Canada’s highest court has just ruled that some sex acts between humans and animals are legal. In a quixotic ruling, the country’s high court ruled that a man who was on trial for raping and sexually exploiting his own daughters wasn’t guilty of “bestiality.” The man reportedly, “smeared peanut butter on the genitals of his victims and had the family dog lick it off while he videotaped the act.”
According to breitbart.com, the convicted man took his case to the Canadian Supreme Court, demanding that the bestiality charge be nullified. In the end, the court agreed. As a result of the rape case, the court ruled 7 to 1 that humans having sexual contact with animals is OK if there is no “penetration” involved in the act.
In its ruling, the court decided that the legislature had not clearly defined the terms in the country’s bestiality laws and the way the statute is written should be read to only outlaw animal penetration, whether that penetration is animal to human or vice versa.
“Although bestiality was often subsumed in terms such as sodomy or buggery, penetration was the essence — ‘the defining act’ — of the offense,” the court’s ruling states.
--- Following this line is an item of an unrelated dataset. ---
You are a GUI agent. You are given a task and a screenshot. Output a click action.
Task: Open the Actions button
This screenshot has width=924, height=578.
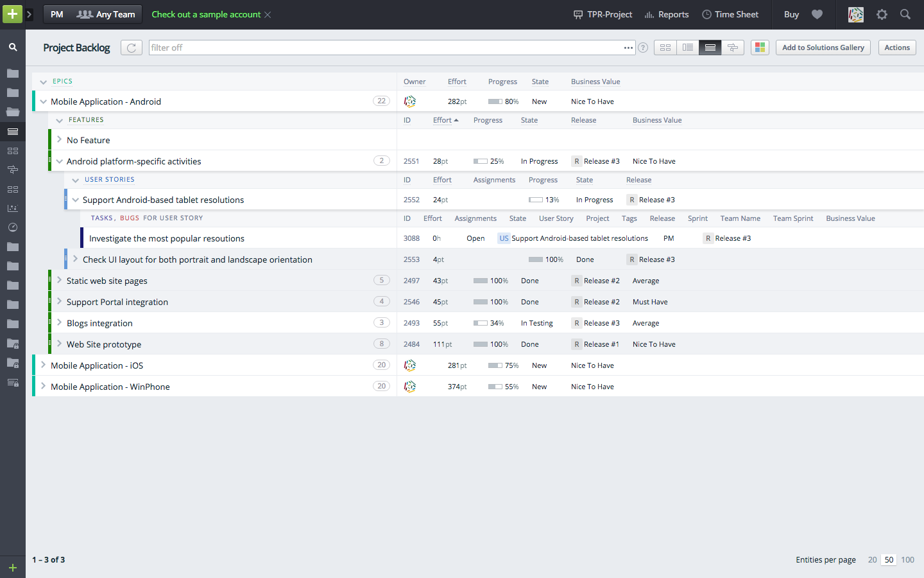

The high court’s lone dissenter, though, said the ruling would mean open season for the sexual exploitation of animals. “Acts with animals that have a sexual purpose are inherently exploitative whether or not penetration occurs,” Justice Rosalie Abella wrote in her dissent.
Animal rights activist Camille Labchuk agreed with Justice Abella. “As of today, Canadian law gives animal abusers license to use animals for their own sexual gratification,” she told the paper. “This is completely unacceptable, contrary to societal expectations, and cannot be allowed to continue.” The question is a troublesome one here in the U.S. as well, dividing liberals and serving as a watchword to conservatives.